Cuando ingresé en el primer curso de la escuela secundaria1 en Camagüey, y esto puede haber sido por el año 1962-1963, estudiaba el segundo curso un muchacho llamado Roy Cifuentes. Además de ser la época de los Beatles, era también la nefasta etapa de la cursilería amanerada del cantante español Raphael, extraño fenómeno de la dictadura franquista con la que Fidel se llevaba tan bien. Los primeros estaban cuasi-prohibidos, pero el segundo —nunca se vio una imagen2— sentó escuela —¡y qué escuela...!— entre locas que se volcaron de lleno a la canción melódica (en Camagüey, p.e., Gilbertico Fernández, Manolito Martínez y otros muchos). Aquello era Camagüey early 60’s, yo todavía seguía con los antiguos amigos del barrio y queríamos formar un grupo como los Beatles, ¡claro está! Yo controlaría las letras y la imagen, Silverio tocaba la batería (le enseñaba un personaje extrañísimo al que llamaban “Primitiva”), Chicho no sé qué (sería bajo) y Osvaldito “Molleja” la guitarra, que sería el único que verdaderamente terminaría haciendo carrera de músico.. Ensayábamos en casa de Molleja, que yo creo que quedaba por allá por la Planta Eléctrica, y su madre había sido cantante de ópera; cuando menos nos lo esperábamos, éramos interrumpidos por el chillido voraz de su frustración artística. Claro, perdimos el curso pues apenas íbamos a la Secundaria, o entrábamos por la puerta principal y salíamos por la de la piscina o el portón lateral, o en un descuido del profesor o profesora saltábamos por la ventana y nos largábamos corriendo.
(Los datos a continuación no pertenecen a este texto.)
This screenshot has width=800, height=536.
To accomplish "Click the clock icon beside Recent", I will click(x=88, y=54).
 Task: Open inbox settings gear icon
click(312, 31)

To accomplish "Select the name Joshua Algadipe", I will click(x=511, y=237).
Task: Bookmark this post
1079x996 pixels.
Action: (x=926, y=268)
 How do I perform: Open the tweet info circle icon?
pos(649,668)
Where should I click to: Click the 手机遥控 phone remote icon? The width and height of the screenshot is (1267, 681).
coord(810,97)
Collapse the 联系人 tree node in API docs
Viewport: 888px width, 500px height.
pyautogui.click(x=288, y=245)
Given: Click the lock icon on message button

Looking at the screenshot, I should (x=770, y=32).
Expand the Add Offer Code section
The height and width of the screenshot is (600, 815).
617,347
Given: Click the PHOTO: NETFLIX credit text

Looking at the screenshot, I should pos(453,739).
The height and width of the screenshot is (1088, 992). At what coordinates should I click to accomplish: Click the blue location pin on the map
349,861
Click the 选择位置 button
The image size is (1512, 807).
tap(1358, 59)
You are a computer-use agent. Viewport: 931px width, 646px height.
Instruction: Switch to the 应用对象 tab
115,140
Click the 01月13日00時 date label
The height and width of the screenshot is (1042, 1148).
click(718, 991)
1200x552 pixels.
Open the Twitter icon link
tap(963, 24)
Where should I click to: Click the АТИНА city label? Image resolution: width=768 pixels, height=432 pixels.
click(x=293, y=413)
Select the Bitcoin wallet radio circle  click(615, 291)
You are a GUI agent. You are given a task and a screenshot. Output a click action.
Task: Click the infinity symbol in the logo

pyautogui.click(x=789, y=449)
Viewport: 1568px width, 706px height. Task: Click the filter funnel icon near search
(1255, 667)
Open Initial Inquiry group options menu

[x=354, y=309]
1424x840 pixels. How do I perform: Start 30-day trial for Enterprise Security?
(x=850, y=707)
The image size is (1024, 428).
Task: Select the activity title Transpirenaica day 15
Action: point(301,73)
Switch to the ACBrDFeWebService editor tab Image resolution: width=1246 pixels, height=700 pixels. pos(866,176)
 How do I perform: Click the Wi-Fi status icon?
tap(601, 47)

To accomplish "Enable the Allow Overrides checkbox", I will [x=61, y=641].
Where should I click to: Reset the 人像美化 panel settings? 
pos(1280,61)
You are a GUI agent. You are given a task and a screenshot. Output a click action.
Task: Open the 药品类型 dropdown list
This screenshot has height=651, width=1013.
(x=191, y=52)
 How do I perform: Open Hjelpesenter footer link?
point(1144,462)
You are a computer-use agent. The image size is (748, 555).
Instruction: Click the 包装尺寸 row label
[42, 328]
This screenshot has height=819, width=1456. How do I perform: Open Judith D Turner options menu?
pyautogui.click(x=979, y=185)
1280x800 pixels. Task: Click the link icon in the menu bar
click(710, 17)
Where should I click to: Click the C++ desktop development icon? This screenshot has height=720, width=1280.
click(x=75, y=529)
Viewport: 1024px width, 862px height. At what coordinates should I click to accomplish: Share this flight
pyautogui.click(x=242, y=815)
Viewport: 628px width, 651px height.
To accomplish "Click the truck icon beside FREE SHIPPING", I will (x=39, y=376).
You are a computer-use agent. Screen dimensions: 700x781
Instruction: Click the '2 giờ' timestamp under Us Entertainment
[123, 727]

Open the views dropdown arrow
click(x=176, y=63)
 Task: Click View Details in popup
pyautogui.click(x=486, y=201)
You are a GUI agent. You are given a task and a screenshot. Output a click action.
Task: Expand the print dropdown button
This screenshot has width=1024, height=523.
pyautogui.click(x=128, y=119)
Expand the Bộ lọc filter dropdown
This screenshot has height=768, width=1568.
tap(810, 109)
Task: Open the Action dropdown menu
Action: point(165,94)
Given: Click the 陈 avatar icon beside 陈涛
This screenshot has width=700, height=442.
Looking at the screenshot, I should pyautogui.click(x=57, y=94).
Pero algunas veces íbamos. Y allí estaba Roy, the boy with a moon and star on his head3. Nunca jamás he visto histerias colectivas como las que desataba Roy Cifuentes. Simplemente con pasar por el corredor. Parado al borde la baranda, asistí a un aluvión espontáneo de chillidos de todos los que estábamos en el patio, tanto chicas como chicos. A la gente le daba igual: Roy era un dios... No, Roy era Dios. Y además, se iba del país, lo que le daba una cierta actitud de estar más allá de todo. Porque, efectivamente, estaba más allá de todo: era la belleza absoluta, y sus cabellos rubios eran el sol.

Recuerdo la fiesta de quince de Ivonne Loret de Mola —hija de mártir de la Revolución a cuya familia no dejaban salir del país—. Se realizó en los lujosos salones del todavía (creo) Centro Gallego de Camagüey. Yo detestaba este tipo de festejo, pero esto se auguraba como otra cosa. Fui acompañando a Maruchi, mi amiga del barrio, que luego terminaría esquizofrénica. La fiesta todavía no había empezado del todo cuando, de pronto, se empezó a escuchar un rumor, un balbuceo ya enorme, que iba aumentando de volumen hasta que se oyó el nombre, o, más bien, El Nombre: ¡ROY!!!!!!!!!!!!!!!! En lo alto del descanso de la escalera de mármol, enfundado en un jersey negro de cuello de tortuga, muy a la época, que resaltaba el brillo dorado de su pelo y su cara perfecta.

Nunca le llegué a hablar: tanto me paralizaba su belleza.

Y un día no volvió. Tal vez se fue como un ángel. Sé un poco de otra historia posterior, pero yo quiero recordar ésta y sólo ésta: la del muchacho con una luna y una estrella sobre su cabeza.

 

(Madrid, 4 de enero de 2010)

© 2010 David Lago González

1”Ana Josefa Betancourt de Mola”, antes colegio Los Maristas (donde también estudié la primaria)

2El primer comentario que oí sobre lo que era Raphael sobre un escenario provino de Silvio Rodríguez, que lo vio en la televisión en el barco pesquero “Playa Girón” cuando le impusieron una especie de castigo.